Member Site › Forums › Rosetta 3 › Rosetta 3 – General › RNA Denovo RMSD data
- This topic has 31 replies, 3 voices, and was last updated 12 years, 4 months ago by Anonymous.
-
AuthorPosts
-
-
August 2, 2012 at 8:40 am #1367Anonymous
Hi,
I am new to the Rosetta software and I would really appreciate some help from someone with experience in RNA Denovo. I am using the rna_denovo application on a cluster with Rosetta 3.3 and I want to predict 3D structures for a large number of RNA molecules.
Initially I predict 3D structures for which there is NMR data available so that I can determine how well the algorithm works.

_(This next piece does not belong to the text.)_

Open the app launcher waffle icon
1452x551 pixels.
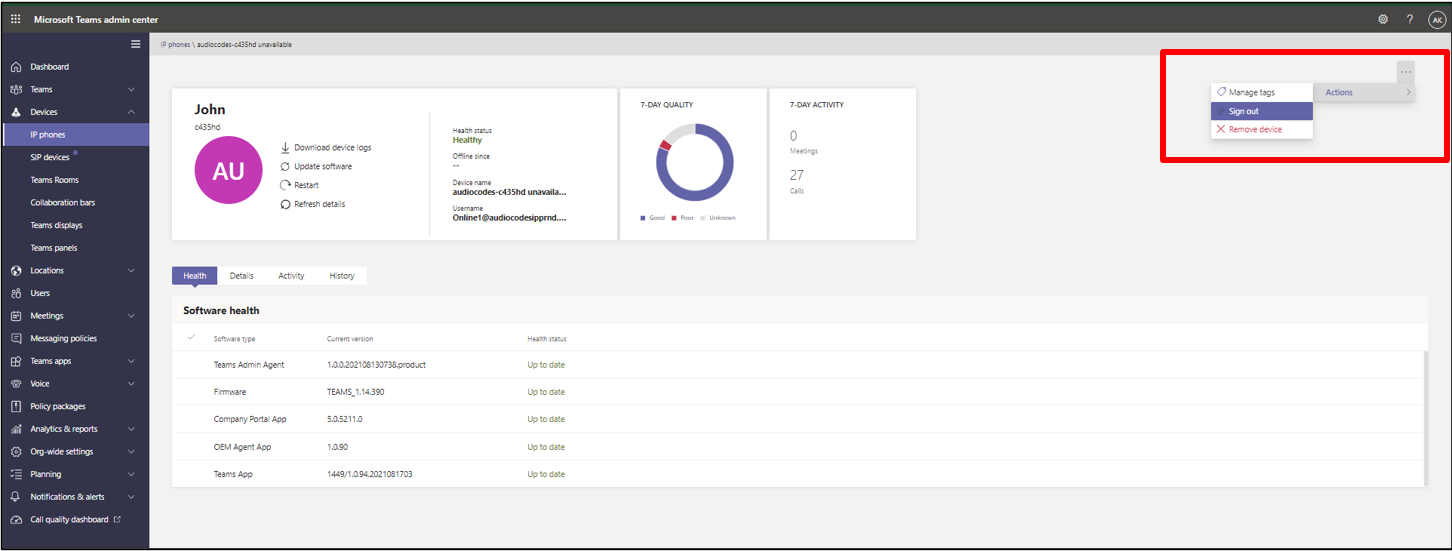click(x=16, y=20)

I am supplying the NMR structure as the native structure in order to plot RMSD vs. energy (score).
I would like to generate similar plots when predicting structures where I am not supplying a native structure. As I understand it from the RNA Denovo Server documentation, RMSD is calculated between the models and the lowest energy model (best scoring model) when no native pdb is supplied, however, I do not obtain any RMSD data in my out file when I run without a native structure. How can I calculate this? Are there any significant differences between the RNA Denovo server application and the one included in the Rosetta package?
Also, are there any post-processing scripts available that can be useful for analyzing data from RNA Denovo?

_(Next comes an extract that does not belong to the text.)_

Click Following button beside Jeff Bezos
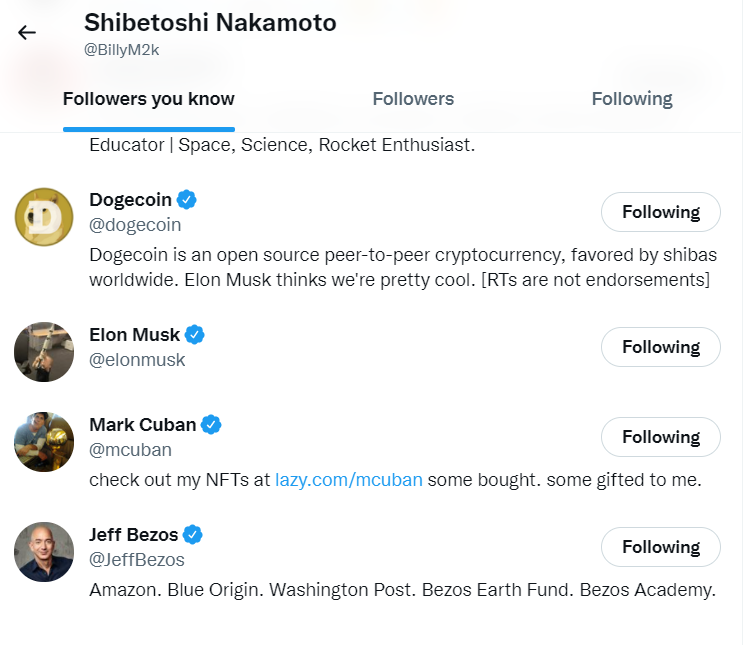Screen dimensions: 751x645 point(660,547)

I hope that someone could clarify these points to me. Thank you.Best regards,
Emma -
August 2, 2012 at 2:14 pm #7521Anonymous
Hi again,
I think that it is probably not a good idea to calculate RMSD to the best scoring model as this structure differs significantly from the native one, at least as far as I have observed in my test runs. Can anyone suggest what I can look for/analyze in order to be able to extract reasonable models? Can the cluster algorithm be helpful in my case?
Thanks you.
Regards,
Emma -
August 3, 2012 at 12:04 pm #7525Anonymous
Thank you for your quick response and suggestions about using clustering.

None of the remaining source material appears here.